Much of the news media would have you believe the election of Donald Trump was nothing more than an expression of fed-up white nationalism. Just this week the folks at the Journal Gazette editorialized about the possible rebirth of fascism although, to be fair, they seem satisfied Western democracies aren't yearning for the days of Mussolini and Hitler. Yet.
But, let's face it, nowhere is the authoritarian impulse stronger than on the political left. From speech codes and "safe spaces" on college campuses to attacks on religious freedom fueled by Obamacare and progressive sexual politics, Americans are being told traditional concepts of liberty and plain old common sense must take a seat in the back of the societal bus to accommodate new standards of "fairness."
Take the city's plan to crack down on "chronic problem properties," for example.

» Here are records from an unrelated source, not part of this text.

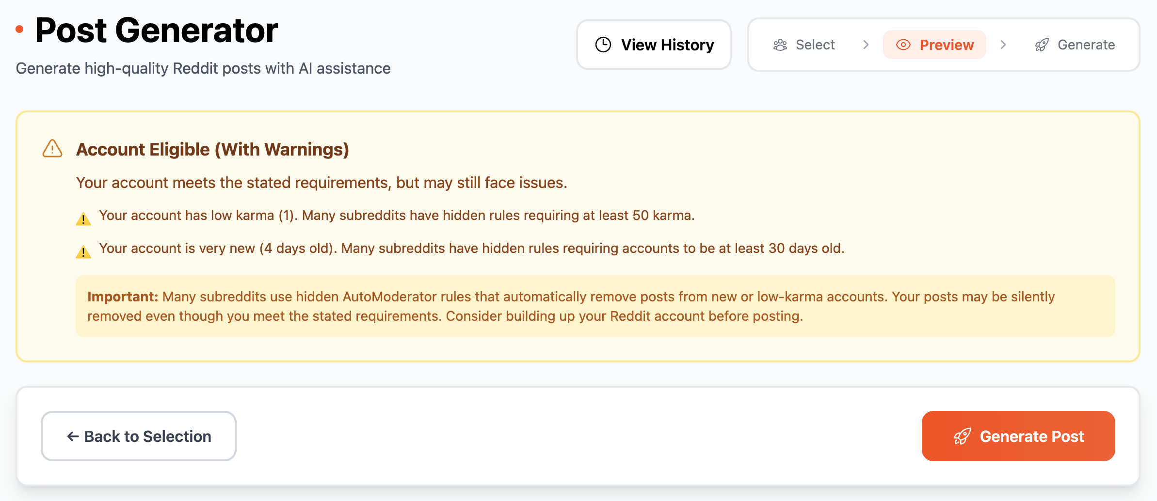Click the eye icon in Preview step
The height and width of the screenshot is (501, 1157).
point(903,45)
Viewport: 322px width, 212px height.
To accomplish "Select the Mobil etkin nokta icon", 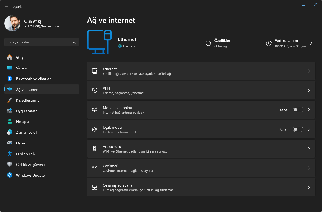I will (x=94, y=110).
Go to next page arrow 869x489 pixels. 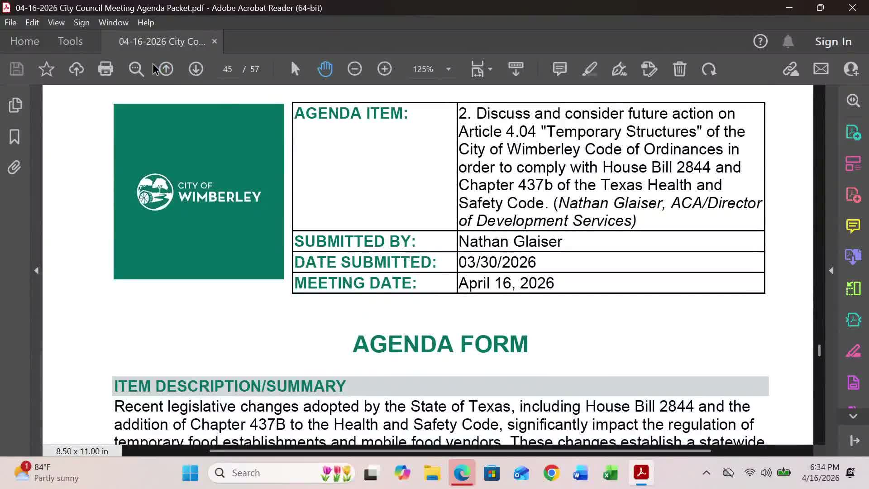196,69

First introduced in September, the ordinance was intended to give police and other officials a means by which to clean up problem-plagued addresses. A residential property would fall under ordinance if there were five or more valid complaints or citations within 60 days; commercial properties would be considered problematic after 12 or more complaints within 90 days. Owners who failed to take action within a year could face fines. Despite support from the police, the bill was withdrawn — in part because some feared the proposed crackdown on anti-social and even criminal behavior could somehow violate federal fair-housing laws.
And where would anyone get such a nutty (shall we say "fascistic?") idea? Not from Donald Trump.
About the time the bill was introduced, the U.S. Department of Housing and Urban Development issued a 13-page document suggesting such proposals could "violate the Fair Housing Act when they have an unjustified discriminatory affect, even when the local government had no intent to discriminate . . . Thus, where a policy or practice that restricts the availability of housing on the basis of nuisance conduct has a disparate impact on individuals of a particular protected class, the policy or practice is unlawful . . . if it is not necessary to serve a substantial, legitimate, nondiscriminatory interest of local government or if such interest could be served by another practice that has a less discriminatory effect."
Not being a lawyer or federal bureaucrat, I'm not sure what that means. But I suspect it boils down to this: The federal government is more eager to protect members of "protected classes" who cause problems and commit crimes than it is to protect members of those same classes who would be the most directly victimized by those problems and crimes.
Such concerns are the direct result of the modern redefinition of "discrimination." As HUD's letter states, intent need not be present; the mere fact that a policy affects some groups more than others — "disparate impact" — is enough to make the policy suspect in the eyes of the law, no matter how necessary its benefits or benign its motives.
In the real world, however, police must respond to complaints and events that may or may not comply with the statistical parities favored by federal bureaucrats. Ignoring obvious problems for the sake of social justice makes about as much sense as, well, obscuring the nature of terrorism to mollify Muslim sensibilities. It's always good to be skeptical of anyone who has a problem with reality.
To be sure, HUD' was not the only voice questioning the ordinance. The Indiana Apartment Association, for example, in September suggested the proposal would "inappropriately punish a property owner for items which may be out of their control." A valid point, but the city's longstanding drug-house ordinance already holds landlords accountable for illegal acts committed on their property. Are some groups "disparately affected" by that? Should anyone care?
The ordinance will be back on City Council's table Tuesday, including amendments that sunset the law after three years and prohibit discrimination by based on "race, creed, religion, sex, age or national origin." City spokesman John Perlich said the new version should also pass HUD scrutiny because it "clearly exempts victims, including victims of domestic violence, stalking, etc. and anyone else with mental/physical disabilities . . . It’s our belief that the mechanisms in place will not only protect a potential misclassification as a CPP, but also enhance police involvement and presence in the community."
Neighborhood leaders, meanwhile, are mobilizing support for the bill. I presume their stated motive — to "stop urban blight and loss of property value" — is an honorable one. But then, it doesn't really matter, does it?